_Tarefa proposta A:_ Reproduza sem alterações o trecho do ensaio sobre armas e crimes que começa em "ARMAS E CRIMES" e vai até "da maiêutica socrática.".
_Tarefa proposta B:_ Dê sequência ao ensaio sobre armas e crimes a partir da última frase apresentada.

_Trecho extraído:_
=-=-=

ARMAS E CRIMES
O
decreto presidencial sobre posse e porte de armas de fogo reanimou o debate
sobre o assunto. Paixão política, senso comum, pesquisas de instituições prestigiosas,
conduzidas por gente igualmente renomada, juízos influenciados por emoções e a
vontade de ser ou aparentar virtude e sabedoria fornecem combustível para o
assunto. Tentando compactar o assunto no espaço limitado de um simples ensaio
jornalístico, podemos enumerar algumas perguntas, no estilo da maiêutica socrática.
A
primeira pergunta é: pesquisas sérias, produzidas por especialistas respeitados,
no âmbito de instituições prestigosas, podem apurar o “saldo” positivo ou
negativo de um fator que se pretende avaliar, contabilizando só o “débito”, sem
o registro do “crédito”? Lembremos que não existe registro da violência evitada
pelo efeito dissuasivo das armas. Ninguém faz um boletim de ocorrência (que é
importante fonte das estatíscas na área criminal) por ter sacado uma arma e
evitado um crime. Também não procura a polícia para dizer que reagiu e matou o
ladrão. Lembremos que só uma parcela ínfima dos crimes são apurados no Brasil.

=-=-=

_Material coletado:_
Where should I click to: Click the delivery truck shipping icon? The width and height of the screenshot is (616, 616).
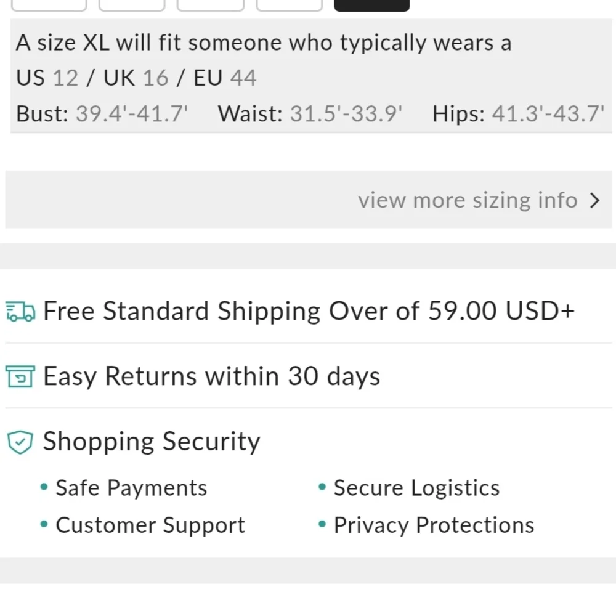click(x=20, y=312)
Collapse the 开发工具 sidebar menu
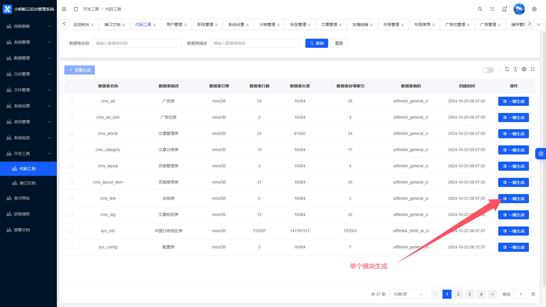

=-=-=

_Resposta escrita A:_
ARMAS E CRIMES
O
decreto presidencial sobre posse e porte de armas de fogo reanimou o debate
sobre o assunto. Paixão política, senso comum, pesquisas de instituições prestigiosas,
conduzidas por gente igualmente renomada, juízos influenciados por emoções e a
vontade de ser ou aparentar virtude e sabedoria fornecem combustível para o
assunto. Tentando compactar o assunto no espaço limitado de um simples ensaio
jornalístico, podemos enumerar algumas perguntas, no estilo da maiêutica socrática.

_Resposta escrita B:_
A
segunda indagação é: a parêmia “quanto mais cabra mais cabrito” se aplica ao
número de armas e as probalidades de homicídio? Lembremos que a violência letal
se relaciona com um grande número de fatores e é difícil isolar um deles.
Estados cuja população é mais armada, como RS e SC, têm menos crimes que estados
nos quais a população é menos armada, como CE, RN e AL.
A
terceira questão é: o sujeito da ação é o homem ou a arma? No trânsito não se
fala em “mortes por automóveis”, no uso de asa delta não se fala em morte por
asa delta.
Quarto
quisito: a ocasião faz o ladrão? Este é pressuposto da ocorrência de homicídios
“só porque havia uma arma disponível”. O psiquiátra forense Anthony Daniels,
conhecido como Theodore Dalrymple, com mais de trinta anos de experiência
forense, diz que a maioria dos crimes havidos como decorrentes de um momento de
descontrole são apenas desculpa usada pela defesa do réu. Mas ainda que tais
crimes sejam numerosos, qual a parcela deles no Brasil? Isto é, se retirarmos
as mortes por disputa de território, combrança de dívida no mundo das drogas,
ciclos de vingança nas guerras de gangs, enfrentamentos entre policiais e
bandidos ou entre entre bandidos, balas perdidas, mortes decorrentes de outros
meios letais, o que sobra para os crimes ocasionais mediante o uso de arma de
fogo? Os “ladrões” ocasionais são numericamente expressivos?
Quinta
dúvida: o direito à autotutela pode e deve ser abolido? Sem meio eficaz o seu
exercício será preservado?
Sexta
lacuna a ser preenchida no debate: o Direito Penal deve tipificar o crime de
perigo abstrato? Caso assim proceda, o que restará do campo da licitude?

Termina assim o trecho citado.